Check your understanding:
1. In the text on retinol use during pregnancy, where is plastic surgeon Michele Koo based?
2. Sum up the text on retinol use during pregnancy in two sentences.
3. Go on with the text on retinol use during pregnancy from where it stops.

Text block:

##########

That myth that retinol is off-limits for pregnant women? Just a myth, it seems.
Pregnant women have long been told to abstain from all skincare retinoids out of fear they could negatively impact fetal development, but widely-respected doctors are now saying it's all a misconception -- and people really need to learn the difference between retinol and other retinoids.
"Most physicians do not want to even remotely subject any pregnant or pregnancy-planning women to the slightest possibility of hormone disruptions, or worse yet, developmental defects," explains Michele Koo, MD, a board certified plastic surgeon based in St. Louis, Missouri. "There are many valid studies and in fact some studies indicate even higher doses of retinol are completely safe, though."
It's not really just about maintaining a pre-pregnancy skincare routine, though, which many women are eager to do for the sake of consistency and predictability. Retinol is made from vitamin A and goes below the skin's surface to neutralize free radicals, boost elastin and collagen production, and reduce the appearance of fine, lines, pores, and melasma-type conditions while offering relatively gentle exfoliation that leaves skin bright and healthy-looking. Retinol is also a potent warrior in the fight against acne and acne-related scarring.
"Pregnancy safe retinol will actually help minimize melasma," Koo says. "When pregnant, you should only use retinol at night, and do not use glycolic acid products or other harsh chemicals. A safe pigment refiner with a vitamin serum, like Private Practices Pregnancy Skin Rescue Kit, is essential to protect delicate peri-pregnancy skin."
If using retinol during pregnancy sounds too good to be true, top dermatologists echo the sentiment that it is safe to use in moderation. The key to successful and safe use is based on the topical form, it seems, and dosage.

##########

Data to examine:
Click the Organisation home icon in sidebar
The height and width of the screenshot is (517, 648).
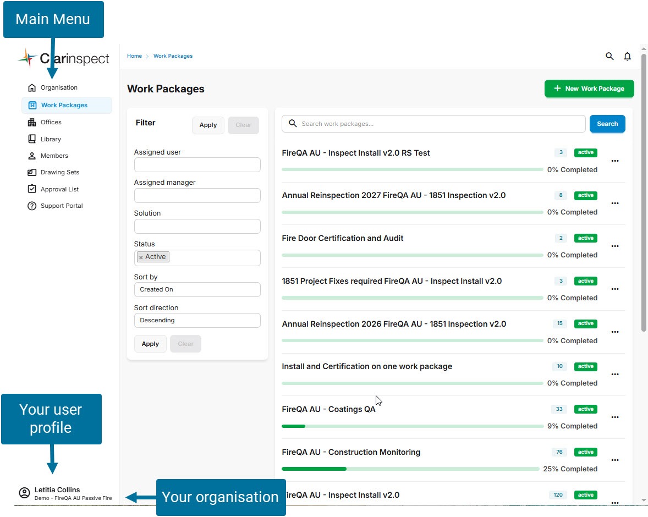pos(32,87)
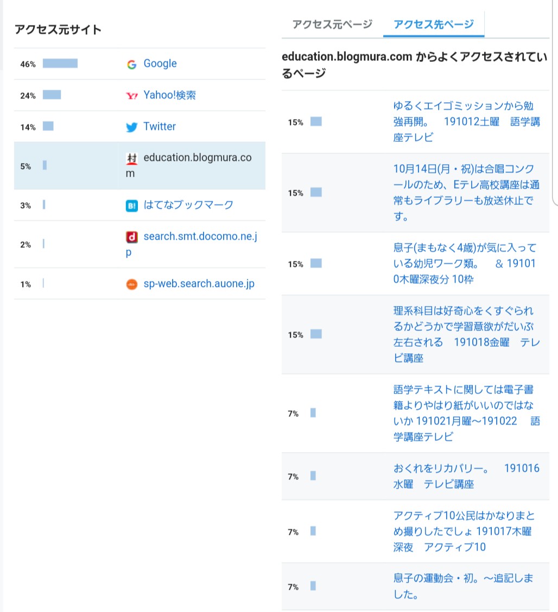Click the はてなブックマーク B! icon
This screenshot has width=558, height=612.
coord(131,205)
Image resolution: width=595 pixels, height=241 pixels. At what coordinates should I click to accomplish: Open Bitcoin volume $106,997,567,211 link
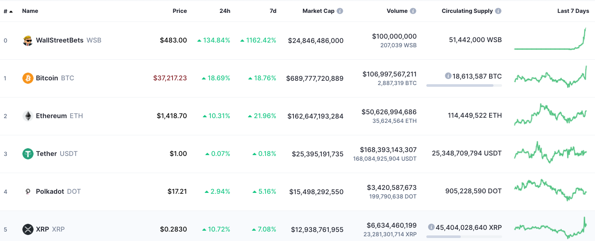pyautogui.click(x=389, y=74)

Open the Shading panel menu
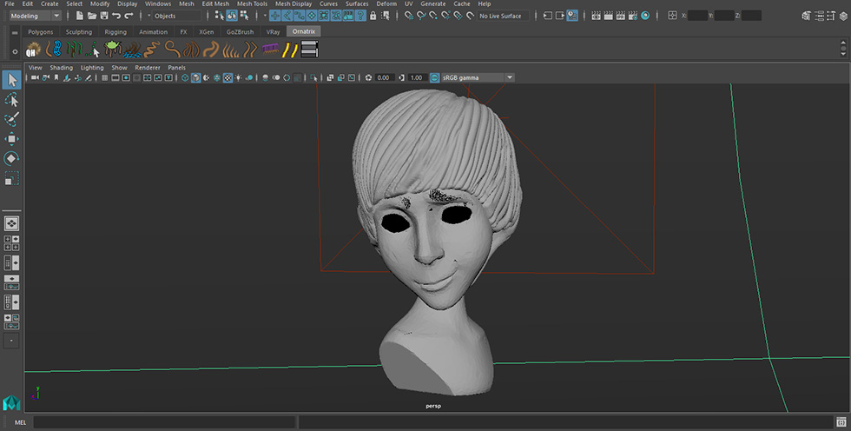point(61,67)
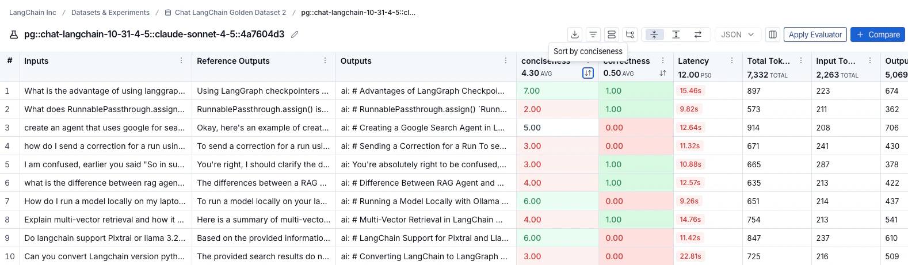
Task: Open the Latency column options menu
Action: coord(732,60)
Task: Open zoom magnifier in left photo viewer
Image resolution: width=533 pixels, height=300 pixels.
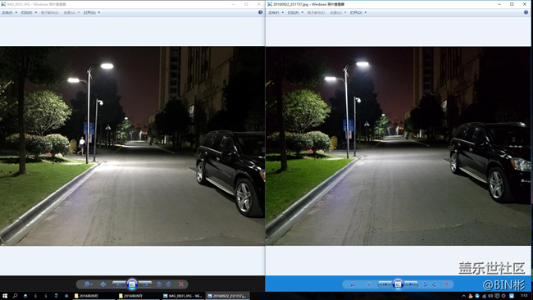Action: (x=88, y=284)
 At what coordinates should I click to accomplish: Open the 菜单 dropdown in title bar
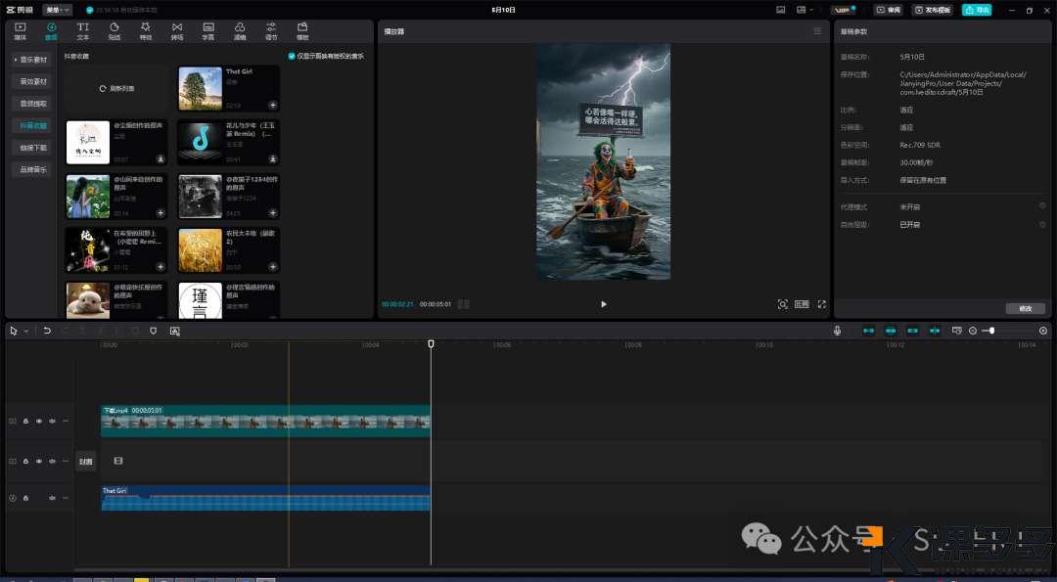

##########

Results for each task:
1. St. Louis, Missouri.

2. Respected doctors now say the long-standing advice that pregnant women must avoid all skincare retinoids is a misconception, and top dermatologists agree that retinol is safe to use in moderation. Made from vitamin A, retinol boosts collagen and elastin production, reduces the appearance of fine lines, pores, and melasma, and fights acne, and its safe use depends on its topical form and dosage.

3.
According to Koo, "The maximum recommended dose during pregnancy is 8000 IUs of retinol, which translates to .24%, and reading the label is essential. The truly reliable measure is the number of International Units (IUs). Be extremely careful not to mistake retinol with tretinoin which is the prescription retinoid."
Private Practice by Dr. Koo
"I’ve always thought that retinol is safe during pregnancy," shares Doris Day, MD, a world-reknowned dermatologist based in New York City and author of Beyond Beautiful. "Retinoic acid is the prescription form and, depending on body service area over which it’s applied, there may be some issues with absorption and pregnancy. However Retinoids in over the counter and even some prescription creams are very different than oral isotretinoin (which is what we know as Accutane). Accutane is undoubtedly and without any question a catastrophe if taken during pregnancy or even shortly before becoming pregnant. Over the counter retinol is a derivative of vitamin A that converts to retinoic acid (vitamin A) after being applied to the skin. This is why they are over the counter and not prescription."
Using retinol isn't limited to only the face, either, although that is still the most popular area to use retinoids in general, and provides a great opportunity to address wider-spread skin concerns according to Dr. Day. "You should always talk to your obstetrician first, but using a body-focused retinol is ideal for treating sun damage."
Few body-focused high-quality retinol products exist, which is why Day created her Retinol Body Serum, a wondergem for shoulders, bibs, arms, and other sun-exposed areas prone to sunspots and other signs of premature aging that women of all types and life stages can be prone with exposure alone.
Doris Day MD Retinol Body Serum
The takeaway: Retinol is likely fine during pregnancy.
Both doctors suggest clearing the idea with an obstetrician first, but using 8000 IUs of retinol or .24% concentration is the generally accepted and widely-studied guideline to live by, and will still impart noticeable results.
"A sunscreen is always recommended while using retinol, though," warns Koo. "Pregnancy skin is even more sun sensitive from the increased hormones and results in potential melanin production like melasma."